Green Home Designs | Minimalist Home Designs
Planning to make a minimalist home green. A green home plan will try to use environmentally friendly building materials and furniture and will combine the rest as much as possible. A green home design will use renewable materials and durability.
Green house growing demand for new features
Today home buyers ask for more green features as a means to reduce costs, become more environmentally friendly, and adopt a lifestyle more healthy.
Green features into one of three priorities, after the price and location. Green features focus on energy efficiency, water efficiency, resource efficiency and indoor air quality and the elements include Energy Star appliances, low flow shower heads, carpet and paint with organic compounds of low volatile, and building materials from suppliers local.
The average green buyers would shell out $ 12,000 - on average - for green features, according to the National Association of Realtors (NAR). National Association of Home Builders' (NAHB) green building standards program manager Kevin Morrow expects the market share of green-certified homes rose to 20 percent in 2010 from about 10 percent in 2009 and 2 percent in 2006.
Tax credit and other financial incentives, coupled with a green certification, making it easier for buyers, contractors, and real estate professionals to go and build a minimalist green home designs.

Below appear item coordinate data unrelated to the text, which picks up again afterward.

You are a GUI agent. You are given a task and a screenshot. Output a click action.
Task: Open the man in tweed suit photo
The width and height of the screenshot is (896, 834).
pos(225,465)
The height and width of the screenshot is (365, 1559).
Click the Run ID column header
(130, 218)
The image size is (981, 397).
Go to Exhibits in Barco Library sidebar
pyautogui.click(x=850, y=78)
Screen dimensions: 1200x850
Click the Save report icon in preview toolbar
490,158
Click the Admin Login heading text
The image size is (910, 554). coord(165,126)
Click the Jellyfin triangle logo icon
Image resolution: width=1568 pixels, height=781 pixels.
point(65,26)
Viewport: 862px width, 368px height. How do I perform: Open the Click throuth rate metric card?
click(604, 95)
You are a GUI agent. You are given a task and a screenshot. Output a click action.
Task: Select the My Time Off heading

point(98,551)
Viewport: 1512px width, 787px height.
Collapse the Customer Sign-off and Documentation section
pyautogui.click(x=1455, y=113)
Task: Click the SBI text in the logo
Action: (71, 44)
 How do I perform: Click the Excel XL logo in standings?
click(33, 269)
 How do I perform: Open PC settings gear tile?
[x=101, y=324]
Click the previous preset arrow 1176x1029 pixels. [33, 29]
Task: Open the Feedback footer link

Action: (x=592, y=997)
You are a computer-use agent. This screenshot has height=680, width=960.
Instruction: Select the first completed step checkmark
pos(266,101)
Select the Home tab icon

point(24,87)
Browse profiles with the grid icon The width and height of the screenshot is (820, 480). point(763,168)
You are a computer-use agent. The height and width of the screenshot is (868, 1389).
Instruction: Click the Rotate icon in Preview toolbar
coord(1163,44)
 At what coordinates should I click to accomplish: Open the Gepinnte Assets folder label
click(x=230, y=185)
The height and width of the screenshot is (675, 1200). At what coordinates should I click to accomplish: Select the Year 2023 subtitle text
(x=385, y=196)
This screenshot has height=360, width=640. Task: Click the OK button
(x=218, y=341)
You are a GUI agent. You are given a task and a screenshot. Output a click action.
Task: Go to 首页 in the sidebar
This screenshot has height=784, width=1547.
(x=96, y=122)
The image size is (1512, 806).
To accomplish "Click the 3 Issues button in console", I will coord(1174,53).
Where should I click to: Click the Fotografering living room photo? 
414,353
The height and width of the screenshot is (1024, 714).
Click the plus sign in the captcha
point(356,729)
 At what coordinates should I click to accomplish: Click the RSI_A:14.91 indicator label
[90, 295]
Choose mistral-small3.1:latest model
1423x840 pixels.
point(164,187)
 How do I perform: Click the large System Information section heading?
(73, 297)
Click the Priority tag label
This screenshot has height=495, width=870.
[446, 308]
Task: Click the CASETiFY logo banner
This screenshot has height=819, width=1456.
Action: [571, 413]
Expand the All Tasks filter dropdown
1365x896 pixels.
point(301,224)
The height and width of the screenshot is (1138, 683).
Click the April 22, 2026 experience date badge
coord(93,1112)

Green house growing demand for new features
Today home buyers ask for more green features as a means to reduce costs, become more environmentally friendly, and adopt a lifestyle more healthy.
Green features into one of three priorities, after the price and location. Green features focus on energy efficiency, water efficiency, resource efficiency and indoor air quality and the elements include Energy Star appliances, low flow shower heads, carpet and paint with organic compounds of low volatile, and building materials from suppliers local.
The average green buyers would shell out $ 12,000 - on average - for green features, according to the National Association of Realtors (NAR). National Association of Home Builders' (NAHB) green building standards program manager Kevin Morrow expects the market share of green-certified homes rose to 20 percent in 2010 from about 10 percent in 2009 and 2 percent in 2006.
Tax credit and other financial incentives, coupled with a green certification, making it easier for buyers, contractors, and real estate professionals to go and build a minimalist green home designs.